### Exercise aim
Leaving out all pictures, repeat exactly the lines from the one that holds "How do I perform: Toggle" to the last line of the entries below.

=== Input material ===

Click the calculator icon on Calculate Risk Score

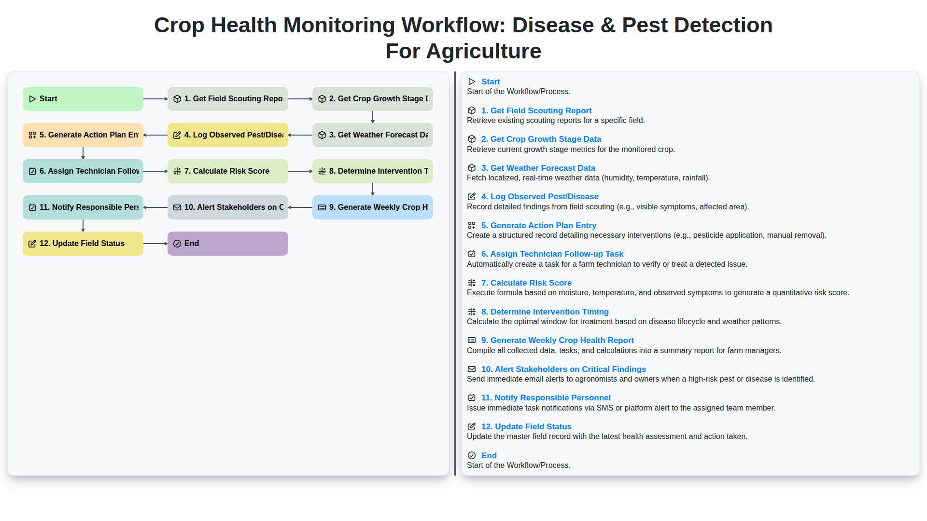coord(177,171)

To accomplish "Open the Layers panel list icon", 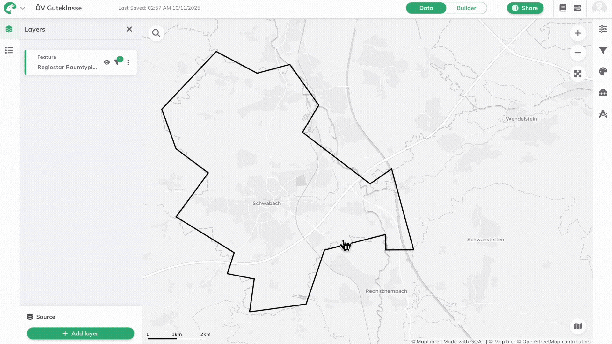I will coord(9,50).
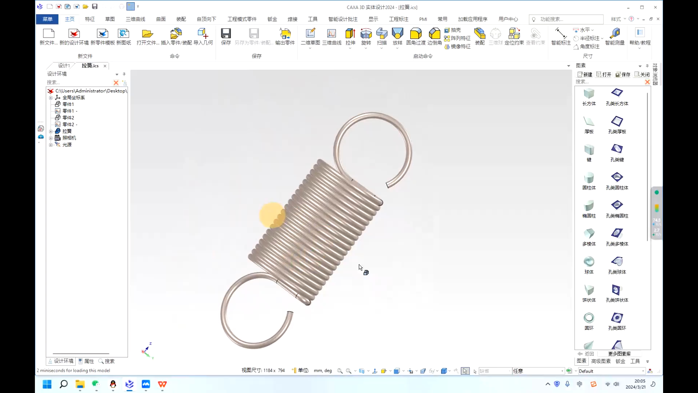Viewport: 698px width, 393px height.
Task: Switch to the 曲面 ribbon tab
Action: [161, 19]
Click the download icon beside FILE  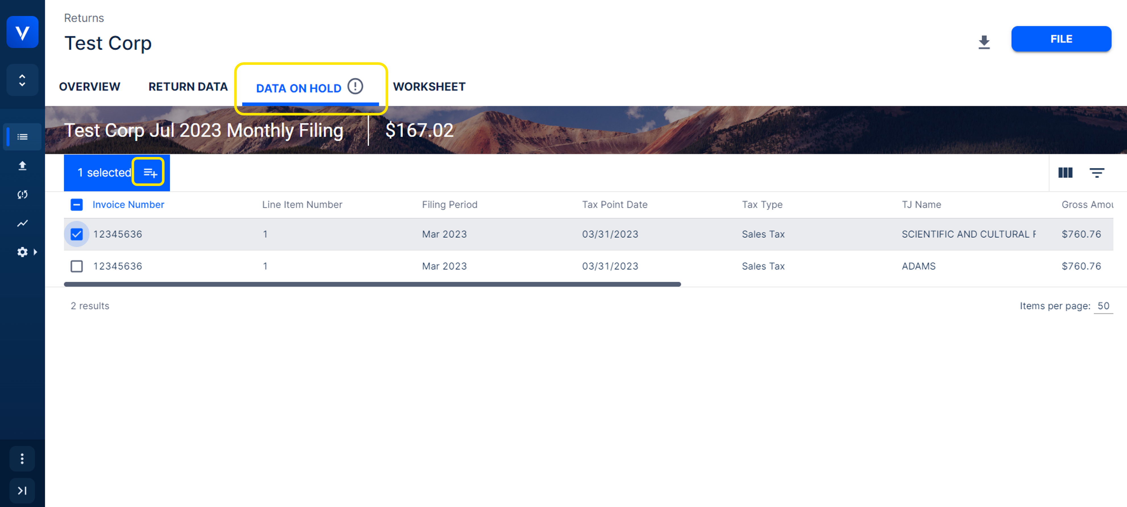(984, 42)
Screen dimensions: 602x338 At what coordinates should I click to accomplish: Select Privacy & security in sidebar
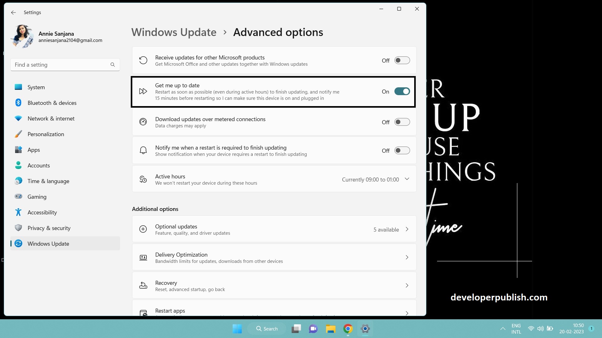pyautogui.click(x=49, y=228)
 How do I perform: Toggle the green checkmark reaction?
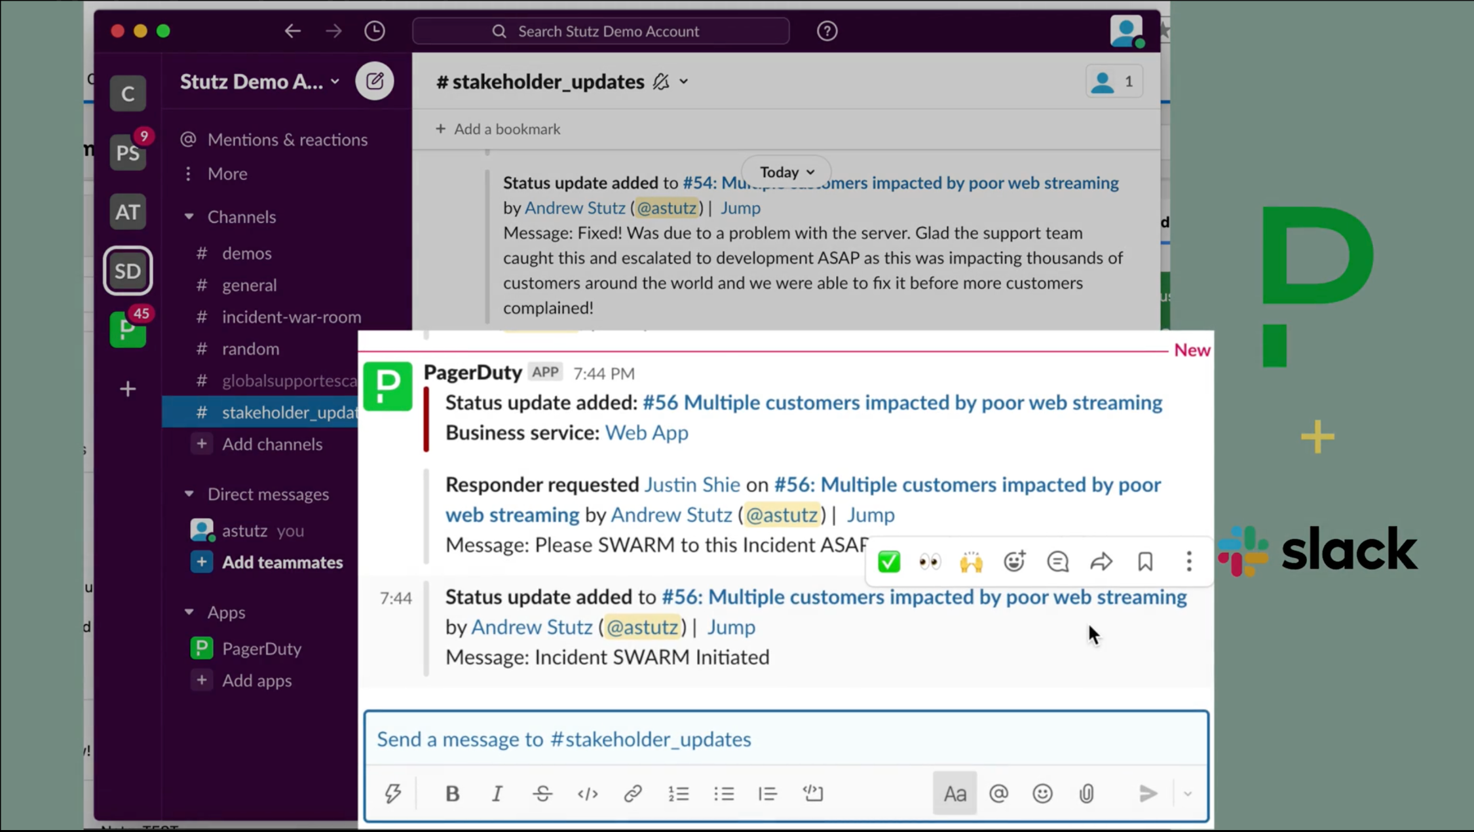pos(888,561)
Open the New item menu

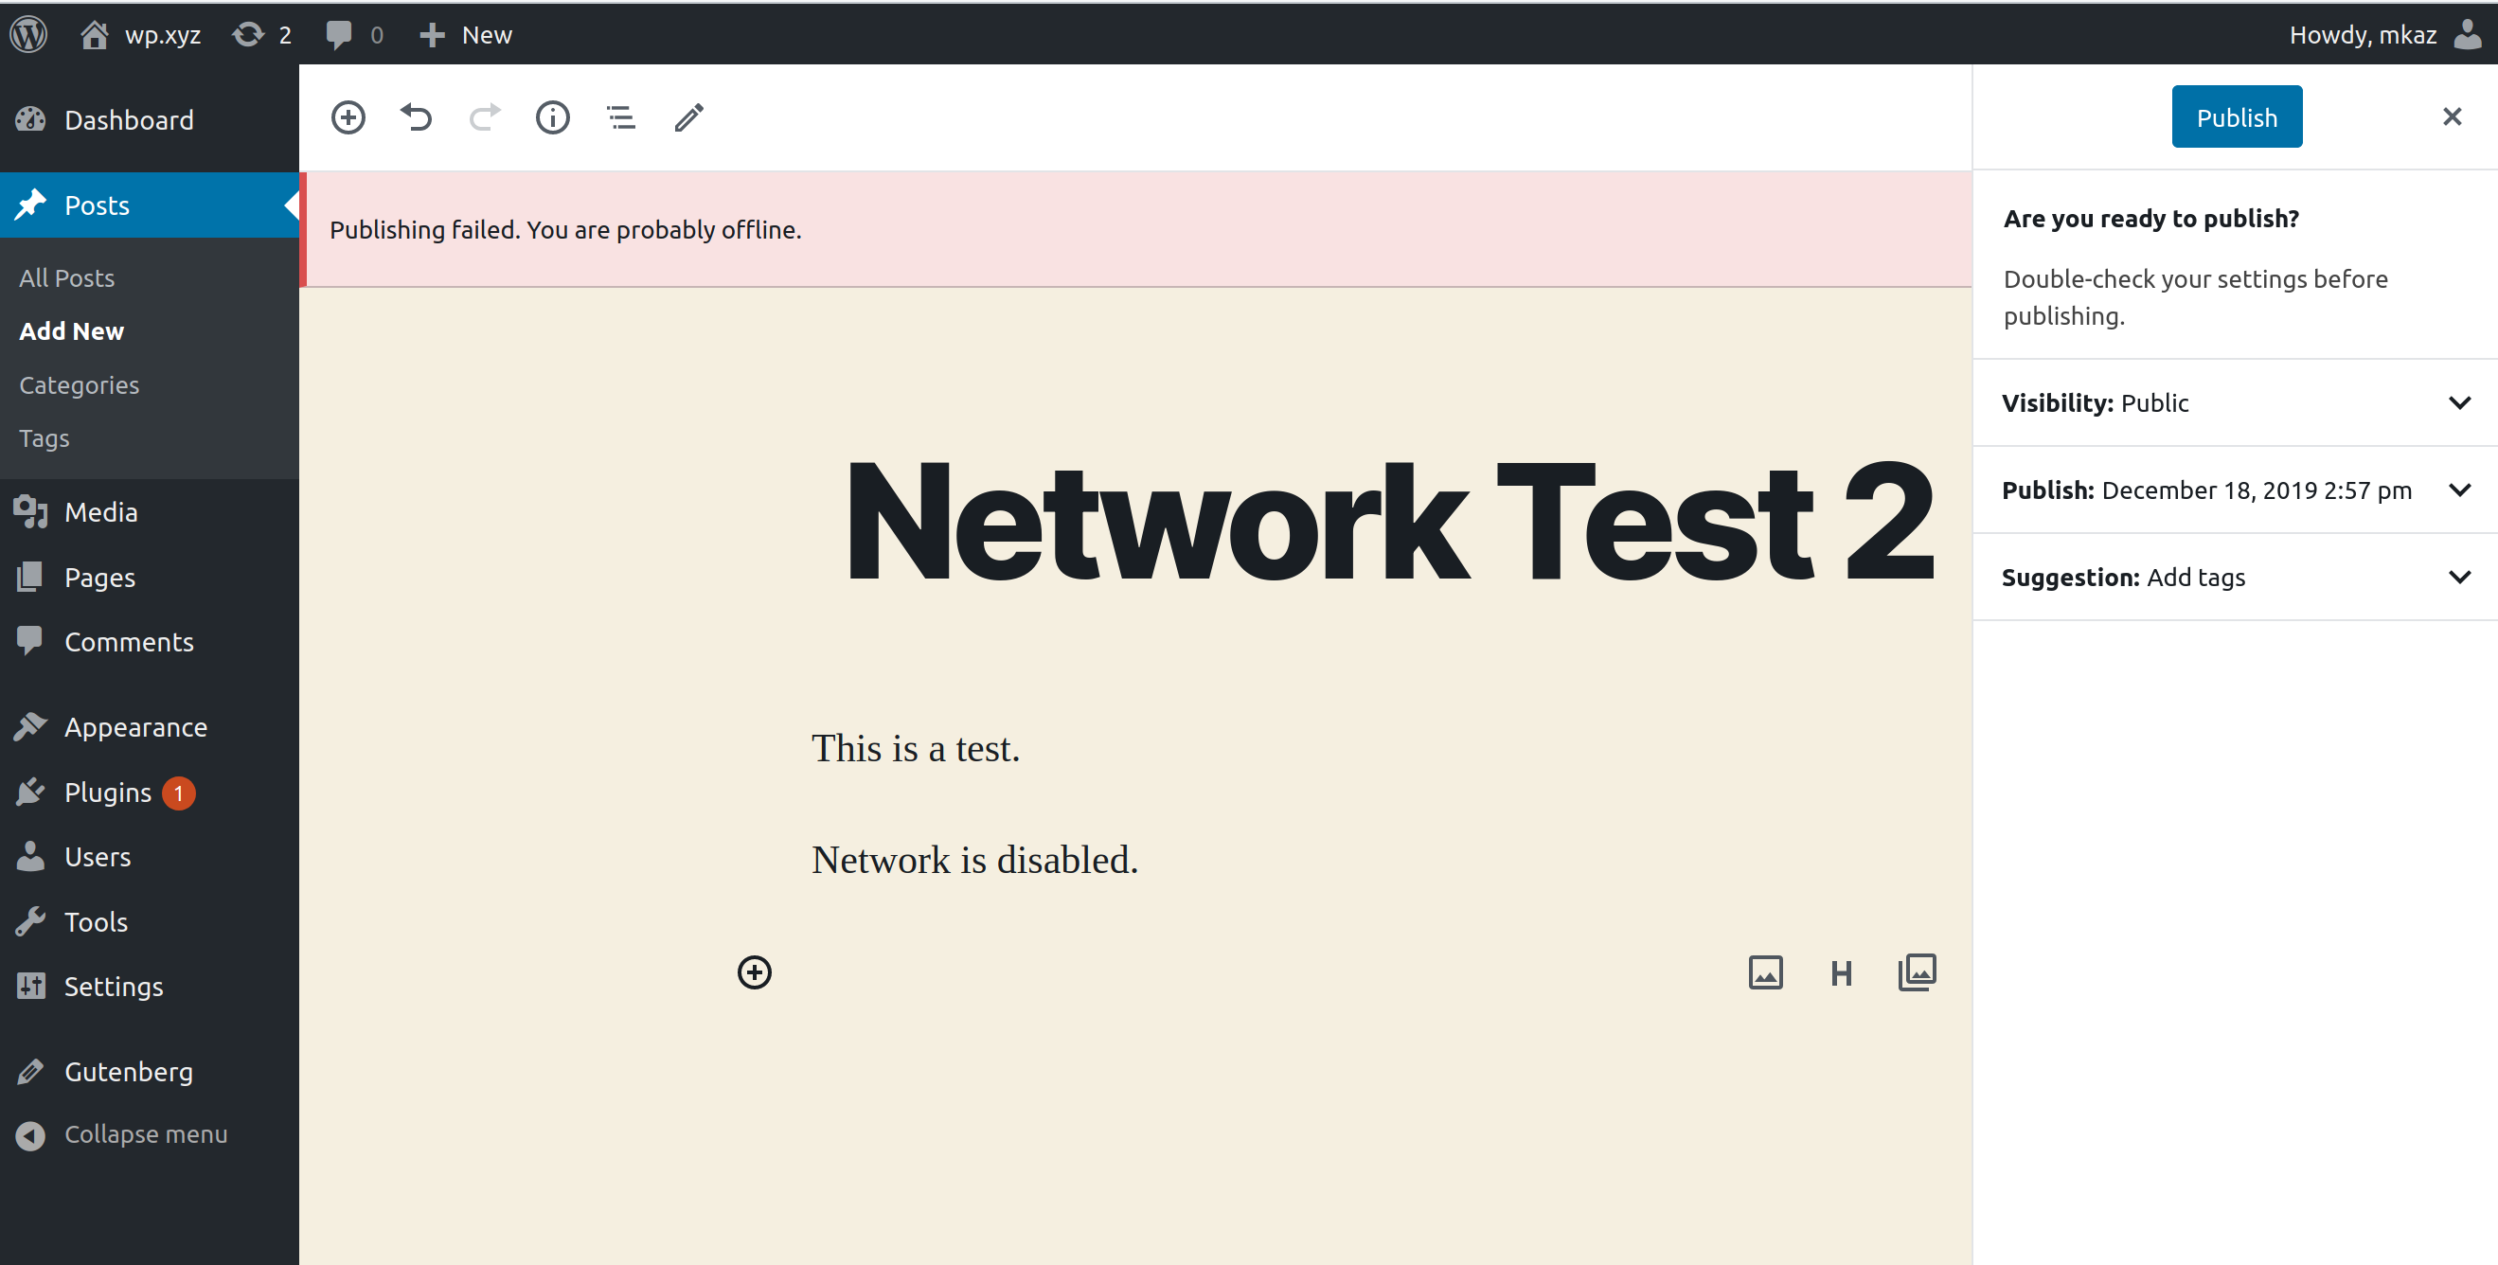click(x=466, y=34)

===

### Response box
 How do I perform: Toggle the green checkmark reaction?
pos(888,561)
Open the New item menu

click(x=466, y=34)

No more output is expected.